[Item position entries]
* start *
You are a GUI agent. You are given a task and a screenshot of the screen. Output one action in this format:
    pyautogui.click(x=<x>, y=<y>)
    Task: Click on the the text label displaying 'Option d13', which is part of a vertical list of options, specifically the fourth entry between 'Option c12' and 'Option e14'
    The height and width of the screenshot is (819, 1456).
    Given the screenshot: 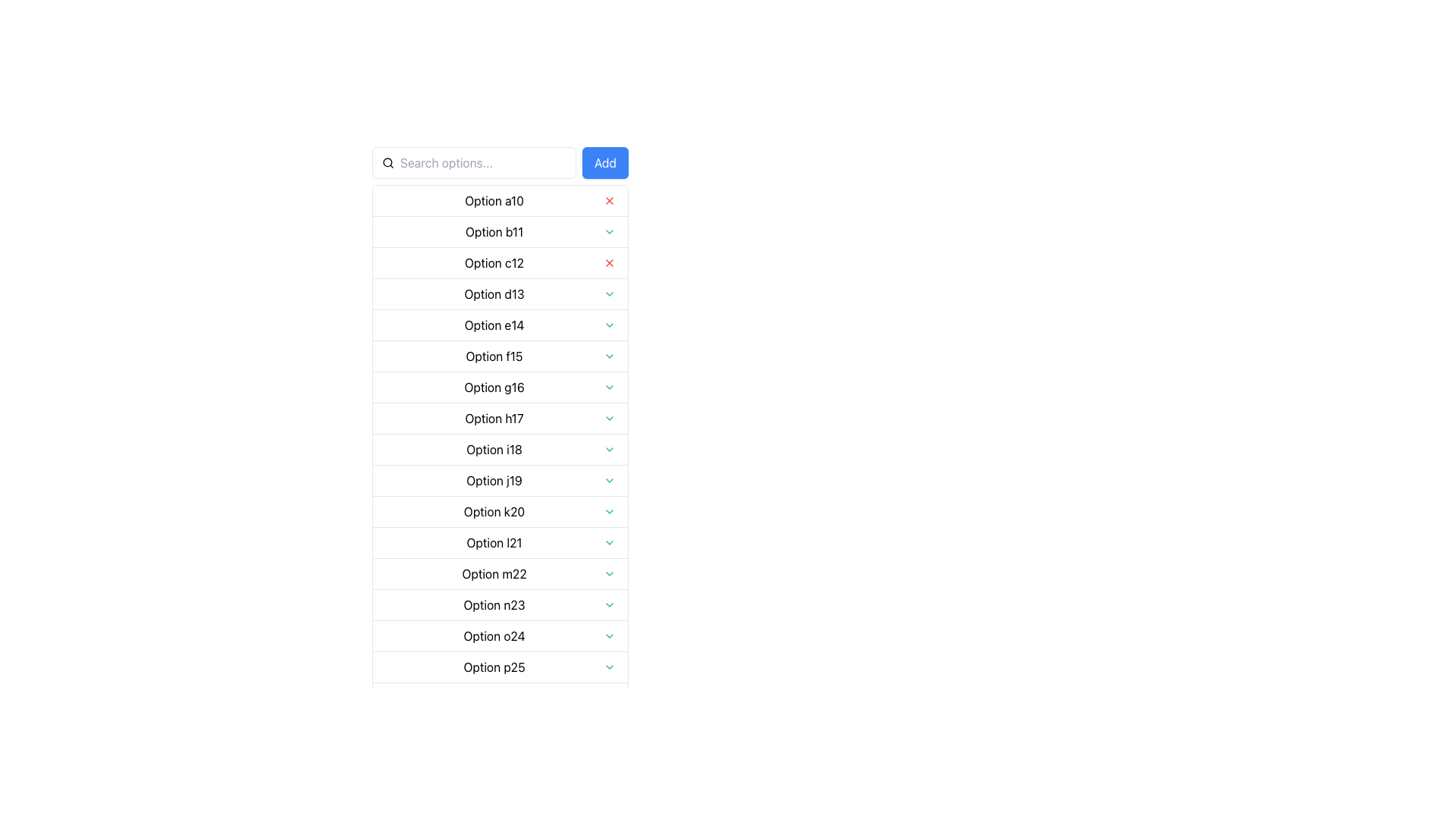 What is the action you would take?
    pyautogui.click(x=494, y=294)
* end *
#### [What you will do]
In the stretch from the start of the records through the line containing "Task: Click on", rename "action" to "step" and write those lines out again with nothing else changed.

#### [Exercise result]
You are a GUI agent. You are given a task and a screenshot of the screen. Output one step in this format:
    pyautogui.click(x=<x>, y=<y>)
    Task: Click on the the text label displaying 'Option d13', which is part of a vertical list of options, specifically the fourth entry between 'Option c12' and 'Option e14'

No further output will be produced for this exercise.